“Fuck this.” – me, ten minutes after I sit down to write.
I’m seriously constipated, and I’m not talking about the post-box-of-flavor-blasted-goldfish kind of way. Creatively, I can’t get anything out of my brain onto paper. Not even utter crap. So, in a feeble attempt to break through this literary lockup I’m experiencing, I’m going to break this egg open with a little Q&A.
Lack of inspiration? I have multiple story ideas and outlines for screenplays, but for some reason I’m not truly moved by any of them. They’re great stories too; friendship in prison, killer honey from a drug-dealer’s beehive, a patriotic caddy, cab drivers on the day of a disaster. We’re talking good shit! For some reason I can’t sit down and dig into the stories. Despite the fascinating plots, I do feel slightly disconnected from them. I’ve never been to prison, I haven’t cultivated honey (or drugs), and I’m terrible at golf. This shouldn’t really be a barrier though, because previously I’ve written stories well beyond my own personal experiences. Is this separation really enough to break my confidence?
Spread too thin? I have so many projects in early infancy that occasionally I feel that my time would be spent better on one of my other projects then my writing. The opportunity cost of writing is developing new shows for the Mystery Tin Podcast Network, marketing and promoting Dinner’s Ready!, designing new card games for Mystery Tin Games, building a brand for someone else, taking online classes, and binge watching the latest season of House of Cards. Prioritizing these projects in terms of direct ROI would most likely help me cross them off my list in the short term, and eliminate my decision fatigue on what to do when I sit down to work.
Antisocial network? Some websites say that one potential cause of writer’s block is that you don’t have a solid support group of people willing to read your writing. The same goes with blogging and social networks. If you’re not feeling supported by the community, you won’t feel confident to put your work out there. While I can relate to this feeling, I’ve had it on a handful of occasions, right now I think I’ve got a great network of friends and confidantes that are willing to read my work… when they get the time, of course.
Fear? Honestly, fear is the most likely candidate. During this break from writing, I’ve made some new writer friends, and we’ve had some really insightful conversations. Their perspectives and arguments are thoughtful, which leads me to assume their writing is equally engaging and thought provoking. Is mine? This negative mindset is commonly referred to among writers as “the imposter syndrome;” the fear of being exposed as a fraud. I’m fearful that even I will have been fooled by the imposter and I am really not a good writer.
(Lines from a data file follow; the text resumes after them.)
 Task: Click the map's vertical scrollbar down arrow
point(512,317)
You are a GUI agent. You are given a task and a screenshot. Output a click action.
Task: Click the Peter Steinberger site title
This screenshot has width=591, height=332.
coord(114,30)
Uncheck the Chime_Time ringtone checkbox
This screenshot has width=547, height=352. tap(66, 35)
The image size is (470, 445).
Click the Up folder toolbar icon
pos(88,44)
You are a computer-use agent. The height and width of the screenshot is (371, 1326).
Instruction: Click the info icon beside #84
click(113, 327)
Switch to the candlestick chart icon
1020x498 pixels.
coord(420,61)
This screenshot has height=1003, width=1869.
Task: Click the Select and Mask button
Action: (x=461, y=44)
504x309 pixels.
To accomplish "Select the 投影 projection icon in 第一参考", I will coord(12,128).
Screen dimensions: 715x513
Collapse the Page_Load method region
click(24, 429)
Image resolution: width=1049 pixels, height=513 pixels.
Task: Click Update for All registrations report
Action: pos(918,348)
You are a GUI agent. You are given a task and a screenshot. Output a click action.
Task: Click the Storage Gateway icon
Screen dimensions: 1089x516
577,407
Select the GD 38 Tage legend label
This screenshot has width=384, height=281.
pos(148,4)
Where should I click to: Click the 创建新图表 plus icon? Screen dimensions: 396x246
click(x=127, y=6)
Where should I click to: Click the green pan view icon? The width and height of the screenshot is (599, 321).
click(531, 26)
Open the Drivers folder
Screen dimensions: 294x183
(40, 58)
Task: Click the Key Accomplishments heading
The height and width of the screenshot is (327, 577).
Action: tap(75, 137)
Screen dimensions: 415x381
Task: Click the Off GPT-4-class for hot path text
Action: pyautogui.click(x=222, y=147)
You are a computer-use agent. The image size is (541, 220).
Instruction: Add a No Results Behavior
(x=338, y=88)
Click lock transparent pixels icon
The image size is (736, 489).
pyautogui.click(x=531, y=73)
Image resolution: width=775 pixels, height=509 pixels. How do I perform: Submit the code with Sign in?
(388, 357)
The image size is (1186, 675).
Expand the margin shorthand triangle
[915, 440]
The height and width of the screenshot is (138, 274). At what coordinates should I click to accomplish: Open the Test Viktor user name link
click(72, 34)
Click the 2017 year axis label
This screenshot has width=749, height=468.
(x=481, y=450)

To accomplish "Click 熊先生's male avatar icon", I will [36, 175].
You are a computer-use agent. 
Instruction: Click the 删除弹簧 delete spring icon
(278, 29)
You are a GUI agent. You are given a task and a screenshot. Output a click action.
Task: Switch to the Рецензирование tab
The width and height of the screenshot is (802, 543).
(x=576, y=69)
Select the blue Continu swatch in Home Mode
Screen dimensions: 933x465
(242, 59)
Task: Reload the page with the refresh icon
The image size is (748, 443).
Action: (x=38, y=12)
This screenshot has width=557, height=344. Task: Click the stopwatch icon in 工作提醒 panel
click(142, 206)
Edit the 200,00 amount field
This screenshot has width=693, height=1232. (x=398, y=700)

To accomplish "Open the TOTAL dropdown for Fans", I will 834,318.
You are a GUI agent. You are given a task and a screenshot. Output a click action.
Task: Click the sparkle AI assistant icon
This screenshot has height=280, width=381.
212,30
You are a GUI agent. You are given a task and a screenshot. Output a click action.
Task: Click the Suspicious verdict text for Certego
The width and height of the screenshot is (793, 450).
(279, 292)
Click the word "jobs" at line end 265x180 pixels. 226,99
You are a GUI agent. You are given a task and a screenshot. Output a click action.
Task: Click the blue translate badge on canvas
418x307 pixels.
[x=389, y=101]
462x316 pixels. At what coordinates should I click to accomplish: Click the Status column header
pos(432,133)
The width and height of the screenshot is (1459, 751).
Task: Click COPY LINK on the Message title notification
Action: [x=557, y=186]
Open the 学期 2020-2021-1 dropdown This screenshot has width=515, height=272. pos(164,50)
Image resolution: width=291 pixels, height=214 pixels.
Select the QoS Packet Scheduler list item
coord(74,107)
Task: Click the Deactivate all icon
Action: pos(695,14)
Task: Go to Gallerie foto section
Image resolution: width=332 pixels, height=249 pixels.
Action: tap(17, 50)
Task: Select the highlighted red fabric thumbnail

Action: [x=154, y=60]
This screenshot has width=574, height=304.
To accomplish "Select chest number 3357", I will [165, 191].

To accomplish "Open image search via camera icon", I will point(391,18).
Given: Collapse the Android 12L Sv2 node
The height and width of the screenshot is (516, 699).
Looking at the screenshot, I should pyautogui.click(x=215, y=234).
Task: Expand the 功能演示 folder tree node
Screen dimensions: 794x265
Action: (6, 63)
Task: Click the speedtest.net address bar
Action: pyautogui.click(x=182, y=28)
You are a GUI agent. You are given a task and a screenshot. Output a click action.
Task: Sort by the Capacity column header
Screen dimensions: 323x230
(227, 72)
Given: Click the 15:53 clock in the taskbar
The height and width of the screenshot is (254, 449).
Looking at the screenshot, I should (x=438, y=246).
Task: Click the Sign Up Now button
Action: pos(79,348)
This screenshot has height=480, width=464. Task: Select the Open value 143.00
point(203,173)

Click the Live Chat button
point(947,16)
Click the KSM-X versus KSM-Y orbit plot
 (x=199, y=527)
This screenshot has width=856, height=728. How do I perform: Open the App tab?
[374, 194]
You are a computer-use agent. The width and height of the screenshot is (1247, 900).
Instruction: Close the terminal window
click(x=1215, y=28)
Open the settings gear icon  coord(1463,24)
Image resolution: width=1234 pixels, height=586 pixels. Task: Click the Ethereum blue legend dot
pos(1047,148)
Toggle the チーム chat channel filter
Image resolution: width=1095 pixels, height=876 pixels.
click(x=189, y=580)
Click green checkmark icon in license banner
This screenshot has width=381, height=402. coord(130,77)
Slowly but surely, blogging is helping me break through the writer’s block, but even this article took three hours to think of and nearly an hour to write. I need to find my way back to the early morning writing sessions, the stories that can’t leave my thought process, and the self-confidence that comes with finishing a story you’re proud of. To me, that’s the joy of writing.
Hey writer friends! Have any suggestions on getting over this block?